While she has been highly critical of the Russian government, she nevertheless joined the Human Rights Council under the Russian President in 2002, using her membership in this body to bring cases of human rights violations directly to the attention of the president and to advocate for better laws on refugees and migrants. In 2015, her organization Civic Assistance Committee was labelled a “foreign agent” and closed down in Russia, similarly to Memorial Society. There have been several (and finally successful) attempts to remove her organization from the premises it used in the centre of Moscow, where refugees and migrants could find legal and psychological help and also humanitarian aid, warm clothes and shoes. She and her colleagues set up a group of volunteers, who organised Russian language classes for refugees, entertainment for refugee children and lobbied for children of migrants and refugees to be able to go to school.
The lawyers of the Committee helped thousands of refugees and migrants to defend their rights in front of Russian courts as well as at the European Court of Human Rights. Svetlana Gannushkina also lobbied for the protection of Chechen asylum seekers in European countries, providing background information on the risks, Chechen refugees might face, if returned to Russia. Svetlana Gannushkina demonstrated against human rights violations during the armed conflict in Chechnya and in March this year against Russia’s war in Ukraine. On her 80th birthday, she was detained on the Red Square for her protesting against the war and was later tried.
ABOUT THE AWARD
Friday, 7th October 2022 marks the 16th anniversary of the murder of Anna Politkovskaya, the campaigning Russian journalist and outspoken government critic, who exposed the brutal treatment of civilians in Chechnya, at the hands of both the Russian forces and the Moscow-supported Chechen officials. Despite an on-going investigation into her murder, those who ordered her murder have still not been brought to justice 16 years on. The impunity continues.
To mark the anniversary of Anna Politkovskaya’s murder and to honour Anna, and other women like her in the world, RAW in WAR (Reach All Women in WAR) annually presents the Anna Politkovskaya Award to a woman human rights defender from a conflict zone in the world who, like Anna, stands up for the victims, often at great personal risk.

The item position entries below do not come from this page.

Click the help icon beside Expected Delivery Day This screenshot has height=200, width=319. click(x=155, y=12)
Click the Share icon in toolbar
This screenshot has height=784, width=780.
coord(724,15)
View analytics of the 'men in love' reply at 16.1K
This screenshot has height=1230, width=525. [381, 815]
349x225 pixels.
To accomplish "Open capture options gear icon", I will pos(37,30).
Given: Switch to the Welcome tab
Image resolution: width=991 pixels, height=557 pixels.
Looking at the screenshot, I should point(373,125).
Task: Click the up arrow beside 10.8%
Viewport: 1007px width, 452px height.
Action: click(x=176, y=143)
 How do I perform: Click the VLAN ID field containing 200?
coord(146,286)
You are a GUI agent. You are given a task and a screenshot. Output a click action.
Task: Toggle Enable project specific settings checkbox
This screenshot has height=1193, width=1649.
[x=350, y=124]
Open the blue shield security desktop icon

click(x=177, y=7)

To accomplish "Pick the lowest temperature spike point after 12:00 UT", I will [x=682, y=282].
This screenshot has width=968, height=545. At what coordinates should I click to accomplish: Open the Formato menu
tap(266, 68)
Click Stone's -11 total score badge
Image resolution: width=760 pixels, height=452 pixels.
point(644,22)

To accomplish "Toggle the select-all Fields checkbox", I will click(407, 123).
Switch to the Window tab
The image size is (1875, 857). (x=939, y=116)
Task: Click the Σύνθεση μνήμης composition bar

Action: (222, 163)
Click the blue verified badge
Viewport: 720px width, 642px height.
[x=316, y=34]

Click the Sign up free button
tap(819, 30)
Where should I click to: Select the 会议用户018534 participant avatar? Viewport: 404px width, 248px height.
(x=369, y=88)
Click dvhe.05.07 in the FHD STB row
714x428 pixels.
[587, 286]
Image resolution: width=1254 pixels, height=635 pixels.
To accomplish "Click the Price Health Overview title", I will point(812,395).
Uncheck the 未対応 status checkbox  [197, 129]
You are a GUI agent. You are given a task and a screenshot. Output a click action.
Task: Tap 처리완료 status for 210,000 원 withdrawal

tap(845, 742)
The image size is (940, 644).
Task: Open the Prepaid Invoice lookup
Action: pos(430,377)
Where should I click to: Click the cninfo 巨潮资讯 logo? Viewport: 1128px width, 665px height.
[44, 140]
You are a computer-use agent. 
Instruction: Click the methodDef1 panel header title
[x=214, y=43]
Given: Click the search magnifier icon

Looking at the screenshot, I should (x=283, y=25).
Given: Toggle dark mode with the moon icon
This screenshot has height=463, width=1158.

The war in Ukraine would have certainly had its own terrifying meaning for Anna, if she were alive today. Anna Politkovskaya was half-Russian and half-Ukrainian herself. On the Ukrainian side, she and her sister, Elena, descended from the family of the famous Ukrainian ruler and national hero of the struggle for Ukrainian independence from Poland and Russia in the 18th century, Ivan Mazepa. If Anna were alive today, Russia’s invasion and the war in Ukraine, would have been especially painful for her personally. But no doubt, she would have probably been there – reporting from the rubble of Mariupol, under the shelling and bombardments, about the plight of the civilians, or standing up on Red Square in Moscow to demand an end to the war and the release of all prisoners of conscience in Russia.